Они забрали часть воспоминаний отца. Кого-то из его любимых волков? Или кого-то из нас? По кому он будет скучать больше?
– И как, получилось? Как прошла операция?
– Зрачок снова реагирует, и мы убрали тромб. Но из-за отека и гематомы началось грыжеобразование, то есть вытеснение структур из одного отдела мозга в другой, создалось давление на стволовую часть, и там образовалось небольшое кровотечение.
– Не совсем понимаю…
– Внутричерепное давление снизилось, – продолжает доктор, – но он так и не пришел в себя, ни на что не реагирует и не может дышать самостоятельно. Мы повторили компьютерную томографию и обнаружили, что кровоизлияние в продолговатый мозг и варолиев мост немного увеличилось по сравнению с первым обследованием. Поэтому он до сих пор без сознания и на искусственной вентиляции легких.
Мне чудится, что я плыву в карамельной патоке, и слова, которые стараюсь выговорить, скатываются изо рта на неизвестном языке.
– Но он поправится?
На самом деле это единственно нужный вопрос.
Хирург переплетает пальцы:
– Мы ждем, пока организм начнет приходить в норму…
Но. Я четко слышу в его словах «но».
– Эти поражения, что мы видели, затрагивают часть ствола мозга, отвечающую за дыхание и сознание. Он может навсегда остаться на искусственной вентиляции легких, – сухо говорит доктор Сент-Клэр. – Он может никогда не очнуться.
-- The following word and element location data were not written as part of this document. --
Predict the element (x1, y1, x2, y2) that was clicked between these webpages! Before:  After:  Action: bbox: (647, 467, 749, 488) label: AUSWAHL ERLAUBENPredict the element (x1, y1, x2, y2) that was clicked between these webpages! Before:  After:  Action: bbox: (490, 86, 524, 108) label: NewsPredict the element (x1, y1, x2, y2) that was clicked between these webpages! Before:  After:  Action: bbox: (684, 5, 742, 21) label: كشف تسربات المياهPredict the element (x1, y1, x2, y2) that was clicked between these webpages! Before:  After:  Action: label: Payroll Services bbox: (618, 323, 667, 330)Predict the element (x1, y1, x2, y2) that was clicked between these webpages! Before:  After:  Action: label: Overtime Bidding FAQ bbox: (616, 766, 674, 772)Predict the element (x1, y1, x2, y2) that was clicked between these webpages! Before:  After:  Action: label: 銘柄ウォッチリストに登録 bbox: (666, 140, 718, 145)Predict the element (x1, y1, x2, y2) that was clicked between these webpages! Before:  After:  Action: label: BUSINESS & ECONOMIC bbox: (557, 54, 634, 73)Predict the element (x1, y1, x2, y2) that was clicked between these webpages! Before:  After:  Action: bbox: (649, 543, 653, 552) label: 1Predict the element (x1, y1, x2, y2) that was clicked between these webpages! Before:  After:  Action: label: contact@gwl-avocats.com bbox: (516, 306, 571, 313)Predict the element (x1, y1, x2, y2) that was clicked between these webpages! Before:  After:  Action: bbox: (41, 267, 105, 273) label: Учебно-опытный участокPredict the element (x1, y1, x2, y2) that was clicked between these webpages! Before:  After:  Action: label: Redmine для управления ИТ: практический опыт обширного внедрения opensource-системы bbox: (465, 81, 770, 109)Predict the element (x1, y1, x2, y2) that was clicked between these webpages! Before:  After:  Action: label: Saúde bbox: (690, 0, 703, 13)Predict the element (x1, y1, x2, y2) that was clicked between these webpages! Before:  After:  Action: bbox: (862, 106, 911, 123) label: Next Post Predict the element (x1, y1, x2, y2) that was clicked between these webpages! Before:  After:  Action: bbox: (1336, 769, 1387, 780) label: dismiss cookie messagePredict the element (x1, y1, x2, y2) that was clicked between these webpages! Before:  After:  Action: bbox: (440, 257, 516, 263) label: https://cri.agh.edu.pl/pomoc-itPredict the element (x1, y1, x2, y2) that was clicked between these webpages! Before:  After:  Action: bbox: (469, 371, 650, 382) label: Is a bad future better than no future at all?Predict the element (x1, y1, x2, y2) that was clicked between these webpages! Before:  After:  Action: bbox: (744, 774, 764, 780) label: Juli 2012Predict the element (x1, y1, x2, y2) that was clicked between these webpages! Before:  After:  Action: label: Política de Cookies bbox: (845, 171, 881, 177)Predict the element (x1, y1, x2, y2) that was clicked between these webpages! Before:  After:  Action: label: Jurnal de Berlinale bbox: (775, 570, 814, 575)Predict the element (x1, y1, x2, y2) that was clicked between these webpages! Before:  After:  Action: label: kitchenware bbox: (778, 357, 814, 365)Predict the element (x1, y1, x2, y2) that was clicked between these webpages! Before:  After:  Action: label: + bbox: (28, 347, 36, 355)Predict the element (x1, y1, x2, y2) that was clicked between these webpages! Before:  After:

Когда мне исполнилось шестнадцать и я только-только получил водительские права, то отправился на вечеринку и задержался намного дольше, чем разрешалось. Я припарковался в конце квартала, на цыпочках прокрался по газону и тихонько приоткрыл дверь в надежде, что удастся избежать наказания. Но стоило глазам приспособиться к темноте, и я увидел дремавшего в глубоком кресле в гостиной отца. Я знал, что обречен. Отец всегда говорил, что на природе с волками он не спит крепко, по-настоящему. Нельзя погружаться в сон глубже чем полудрема, нужно всегда держать пресловутое ухо востро, чтобы вовремя почуять опасность.
И конечно же, стоило мне пересечь порог, как он вскочил с кресла и подошел вплотную. Он не сказал ни слова, просто ждал, пока я начну оправдываться.
– Я все знаю, – сказал я. – Я под домашним арестом.
Отец сложил руки и начал:
– Пару сотен лет назад родители никогда не выпускали детей из виду. Если волчонок разбудит волка-отца в два часа ночи, он не будет рычать, чтобы волчонок оставил его в покое, и не ляжет снова спать. Он сядет, настороже, будто спрашивает: «Что ты хочешь узнать? Куда ты хочешь пойти?»
Я был еще немного пьян и в тот миг решил, что мне читают лекцию – этакий способ показать, что отец зол на меня. Сейчас я думаю, что он был зол на себя за то, что поддался своей человеческой натуре и забыл держать один глаз открытым.
– Можно его увидеть? – спрашиваю я доктора Сент-Клэра.
Меня ведут по коридору в отделение реанимации. Над кроватью склонилась медсестра с отсосом.
– Вы, должно быть, сын мистера Уоррена, – говорит она. – Вылитый отец.
Но я едва ее слышу. Я не могу оторвать взгляда от пациента на больничной кровати.
Первой мыслью мелькает: произошла ужасная ошибка. Это не мой отец.
Потому что этот сломанный мужчина, с частично обритой головой и белыми бинтами, намотанными вокруг черепа, с трубкой в горле и капельницей, воткнутой в сгиб локтя…
Мужчина со швами на виске, которые делают его похожим на чудовище Франкенштейна, и иссиня-черной маской из синяков вокруг глаз…
Он совсем не похож на человека, который разрушил мою жизнь.